We use cookies and other technologies to personalize your experience and collect analytics.
Modern Art is delighted to announce our second solo exhibition with the American painter Jacqueline Humphries.
In this new body of work, completed in 2009-2010, Humphries continues her engagement with metallic silver pigment as a means to challenge conventional norms of painted space. The new paintings shimmer with lush reflectivity that changes dramatically as the viewer moves in relation to them.Her silver surfaces reference the contemporary abstract found in stray urban light, architectural chrome and glass, flat screens and cinematic space.
Compositionally Humphries asserts a volatile central image, such as a star burst or fanned geometry. These rapidly deployed masks and deliberately formed facets intersect one another, acting in concert with bold, more organic forms and flows of paint. Her marks and gestures are confidently introduced, obscured, and rebuilt in an electric exchange of form and ground dynamics.Her surfaces become taut with visual tension between a declared centre, its tangible or partial obliteration, and seemingly vagrant passages of colour and form which compete for attention. The complexity is both painterly and graphic as mass and weight conspire to optically undo blatant images, eventually allowing what is latent to insist.
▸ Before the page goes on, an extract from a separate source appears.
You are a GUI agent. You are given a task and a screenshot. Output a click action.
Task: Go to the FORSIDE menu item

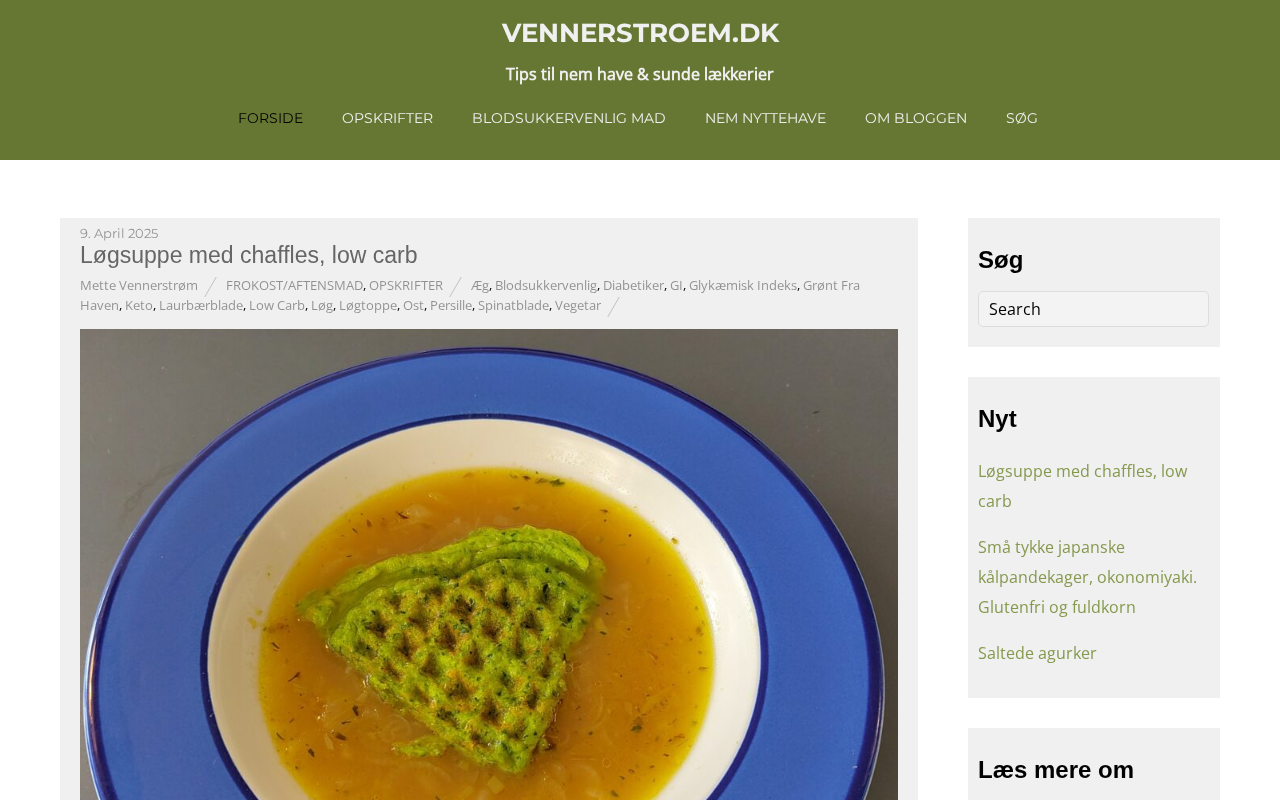coord(270,118)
Humphries is a major figure in the important new wave of what Bob Nickas calls "painted abstraction". This recent trend, which runs counter to the figurative, image-saturated art of the past years, offers an alternative in abstract painting, which, "has developed a rich complexity that, now more than ever, rewards intensive viewing."
Humphries’ earlier bodies of work, such as the paintings shown at Modern Art in 2007, present complex and heavily worked surfaces that demonstrate a collision between flowing manual gestures and hard-edged geometric interference across the entirety of the canvas. In recent exhibitions Humphries has pushed the boundaries of spatial abstraction, including a site-specific installation of wall murals and paintings for Prospect 1, New Orleans, in 2008 and the ‘Black Light Paintings’ of 2005, which literally glowed and were painted to function within the wavelengths of black light.
In this current series on view, the paintings open themselves up, offering expansive fields in which Humphries knits antagonistic techniques into singular surfaces. "The paintings seem to switch on and off", Humphries has stated. Light reacts to the swathing metallic silver surfaces of her paintings and reflects back at the viewer, moving across the surface and constantly shifting the balance of light and dark – subtly always altering the appearance, and presenting the conditions for an arresting, yet unstable visual encounter that physically engages human presence.
Jacqueline Humphries was born in New Orleans in 1960, and lives and works in New York. Humphries attended Parsons School of Design, New York, in 1985, and the Whitney Independent study programme in 1986. Humphries’ paintings are held in the collections of the Whitney Museum of American Art, New York, The Museum of Modern Art, New York, and the Smithsonian Institution, Washington DC. Recent institutional exhibitions include Besides, With, Against, and Yet: Abstraction and the Ready-Made Gesture, The Kitchen, New York (2009), Prospect 1 New Orleans, New Orleans (2008), Affinities: Painting in Abstraction, CCS Bard Hessel Museum (2007), and her work is currently on view at the Museum of Modern Art, New York. Humphries has exhibited regularly in New York since 1989, and made her most recent solo show with Greene Naftali Gallery in 2009.